Passage provided:
┌──

Same as to_xml/1 but raises an error if the conversion fails.

to_xml!(source, options)

@spec to_xml!(source(), options()) :: String.t()

Same as to_xml/2 but raises error if the conversion fails.

traverse_and_update(ast, fun)

@spec traverse_and_update(MDEx.Document.t(), (MDEx.Document.md_node() ->
                                          MDEx.Document.md_node())) ::
  MDEx.Document.t()

Low-level function to traverse and update the Markdown document preserving the tree structure format.

See MDEx.Document for more information about the tree structure and for higher-level functions using the Access and Enumerable protocols.

Examples

Traverse an entire Markdown document:

iex> import MDEx.Sigil
iex> doc = ~M"""
...> # Languages
...>
...> `elixir`
...>
...> `rust`
...> """
iex> MDEx.traverse_and_update(doc, fn
...>   %MDEx.Code{literal: "elixir"} = node -> %{node | literal: "ex"}
...>   %MDEx.Code{literal: "rust"} = node -> %{node | literal: "rs"}
...>   node -> node
...> end)

└──

Data section:
┌──

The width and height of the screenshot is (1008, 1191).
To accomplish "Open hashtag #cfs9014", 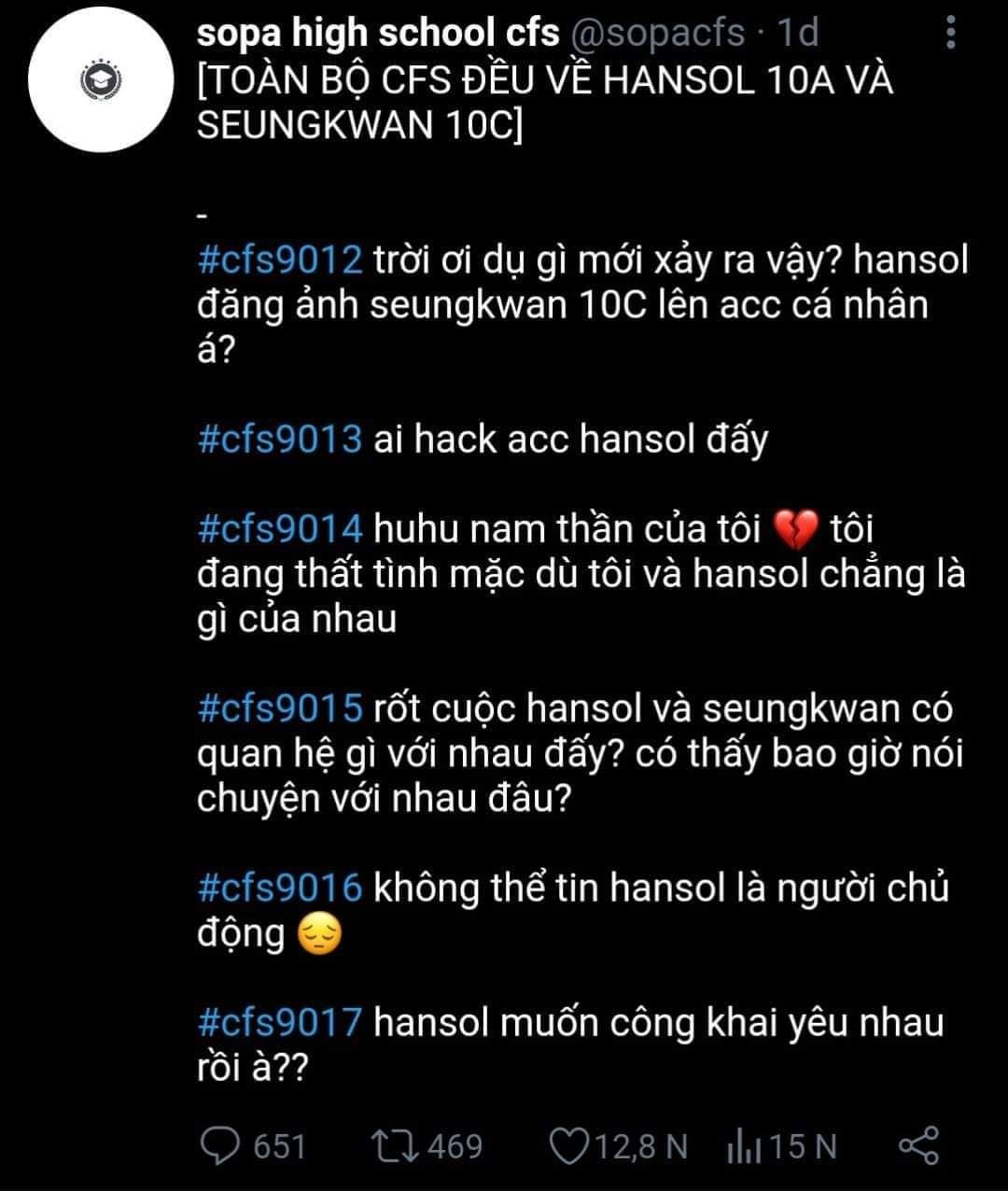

└──
┌──

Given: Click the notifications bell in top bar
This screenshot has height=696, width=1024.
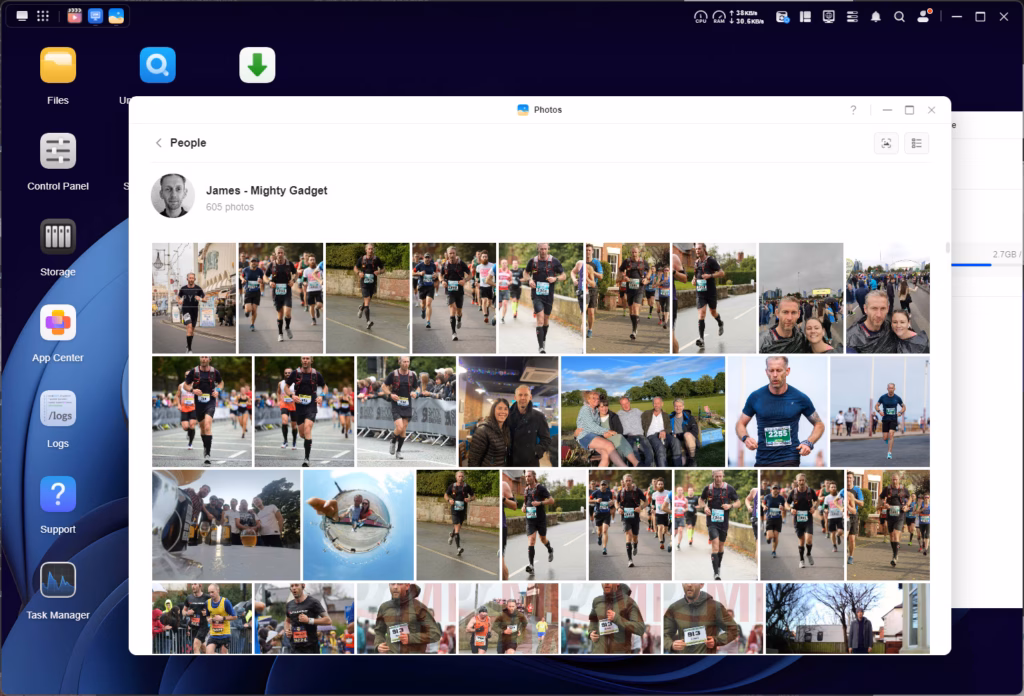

└──

Required work:
a) In the MDEx documentation excerpt, list every quoted string that follows `literal:` in the code example.
b) Using the MDEx documentation excerpt, answer yes or no to each statement and quote the words of the excerpt that decide it: (i) to_xml!/2 raises an error when the conversion fails. (ii) traverse_and_update is described as a high-level function. (iii) The example imports MDEx.Sigil.
c) Extend the MDEx documentation excerpt on traverse_and_update, picking up right after its last line.
The data has no connection to the MDEx documentation excerpt.

Responses to the tasks:
a) "elixir", "rust", "ex", "rs"

b)
(i) Yes: "Same as to_xml/2 but raises error if the conversion fails."
(ii) No: "Low-level function to traverse and update the Markdown document preserving the tree structure format."
(iii) Yes: "iex> import MDEx.Sigil"

c)
%MDEx.Document{
  nodes: [
    %MDEx.Heading{nodes: [%MDEx.Text{literal: "Languages"}], level: 1, setext: false},
    %MDEx.Paragraph{nodes: [%MDEx.Code{num_backticks: 1, literal: "ex"}]},
    %MDEx.Paragraph{nodes: [%MDEx.Code{num_backticks: 1, literal: "rs"}]}
  ]
}

Or fragments of a document:

iex> fragment = MDEx.parse_fragment!("Lang: `elixir`")
iex> MDEx.traverse_and_update(fragment, fn
...>   %MDEx.Code{literal: "elixir"} = node -> %{node | literal: "ex"}
...>   node -> node
...> end)
%MDEx.Paragraph{nodes: [%MDEx.Text{literal: "Lang: "}, %MDEx.Code{num_backticks: 1, literal: "ex"}]}

traverse_and_update(ast, acc, fun)

@spec traverse_and_update(MDEx.Document.t(), any(), (MDEx.Document.md_node() ->
                                                 MDEx.Document.md_node())) ::
  MDEx.Document.t()

Low-level function to traverse and update the Markdown document preserving the tree structure format and keeping an accumulator.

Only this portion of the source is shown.